L'ennesima recitazione monocorde di Johnny Depp corona questo inno alla Trashendenza.

Il cinquantaduenne Wally Pfister, lunga gavetta alle spalle (prima nei notiziari, come il padre, poi “noleggiato” dal solito Roger Corman), è stato il direttore della fotografia in 35mm delle ultime opere di Christopher Nolan, qui produttore esecutivo e pigmalione del suo passaggio alla regia con un progetto fanta-filosofico che avrebbe potuto girare in proprio, con ottimi effetti speciali e attori noti. Ma non basta eccellere in una tecnica: certe doti drammaturgiche (montaggio compreso) sono innate e Pfister, evidentemente, non le possiede. La sceneggiatura dell’esordiente Jack Plagen (che prende spunto dalle teorie dell’informatico Ray Kurzwell, autore di un saggio omonimo) parte da presupposti non nuovi: la mente umana trasferita in un’intelligenza artificiale, il “corpo” posseduto da qualcun altro, l’amore che protegge il mostro che riporta in vita il caro, salvo, poi, prendere coscienza della sua aberrazione. Prima e seconda parte procedono con una narrazione faticosa dove il regista, soprattutto in sala di montaggio, non sa dosare i tempi delle scene o valorizzare quelle, anche di raccordo, atte all’edificazione di un climax efficace: dimentica anche, insieme con lo sceneggiatore, di creare vicinanza con i caratteri prima di gettare lo spettatore nei loro patemi e crucci morali. Per fortuna, la seconda parte offre un’evoluzione del racconto con direttrici intriganti, ed opta per un’apprezzabile chiusura con ambiguità (ricorda il Noah di Aronofsky), sull’umanità meritevole o meno di salvare il proprio libero arbitrio, anziché affidarsi ad un’intelligenza superiore che la risani, ecosistema compreso.

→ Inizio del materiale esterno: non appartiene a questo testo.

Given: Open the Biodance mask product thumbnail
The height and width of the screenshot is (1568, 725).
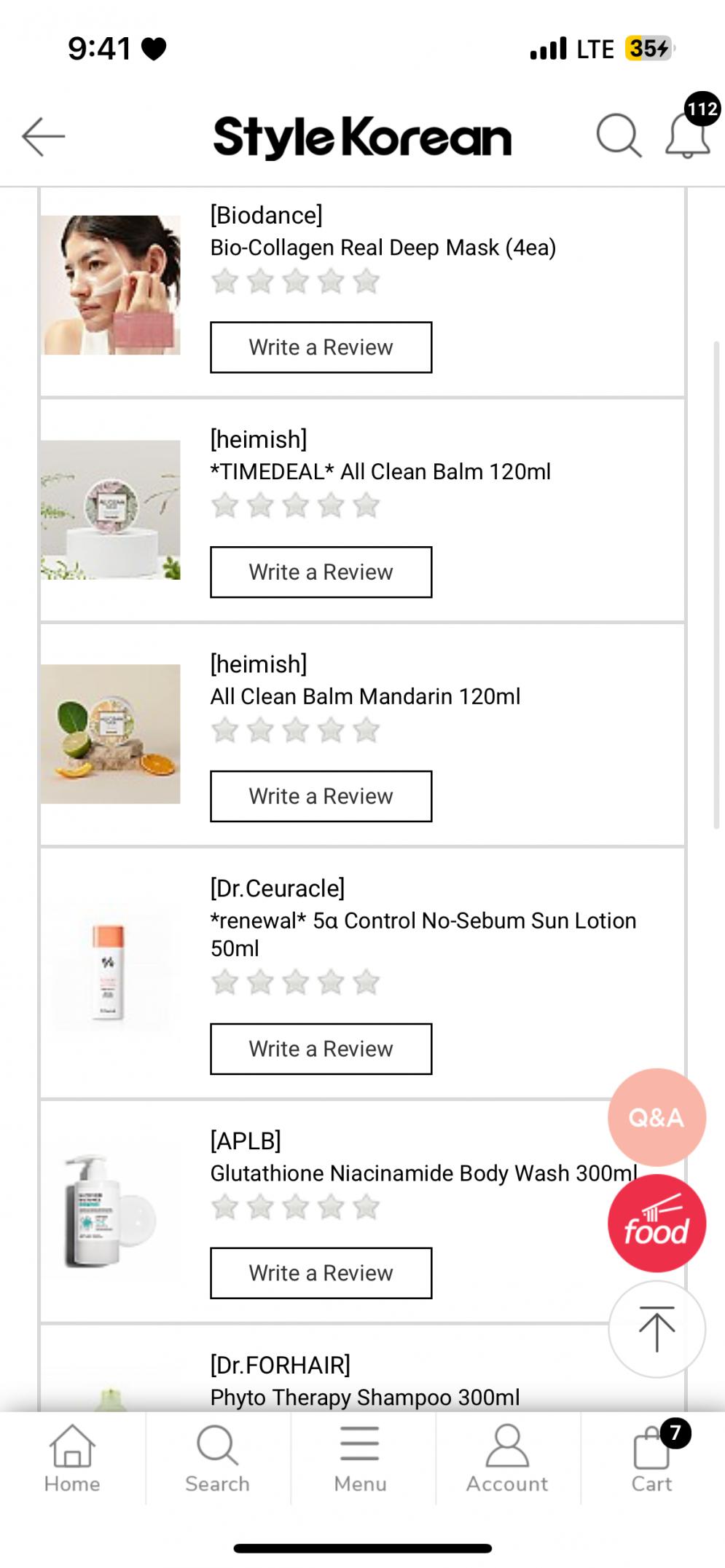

L’apologo, cioè, non si sa quanto volutamente, sussurra, senza spiegare, che l’anima del trasferito/trasceso fosse intatta: a seguire riflessioni su quanto fosse “in sé” e sulla natura, benefica o meno, delle sue azioni. Ben resa, anche, la figura del nuovo “Dio con un Piano”, che fa miracoli, connette tutti per un bene superiore e ottiene, a fatica, solo la fiducia di chi l’ha amato in vita (ben riposta: chiusura struggente). Per quanto non del tutto originale, quindi, il racconto possedeva potenzialità non valorizzate da un raccontare che mette troppa carne al fuoco e non sfrutta, nella sua economia, i passaggi salienti.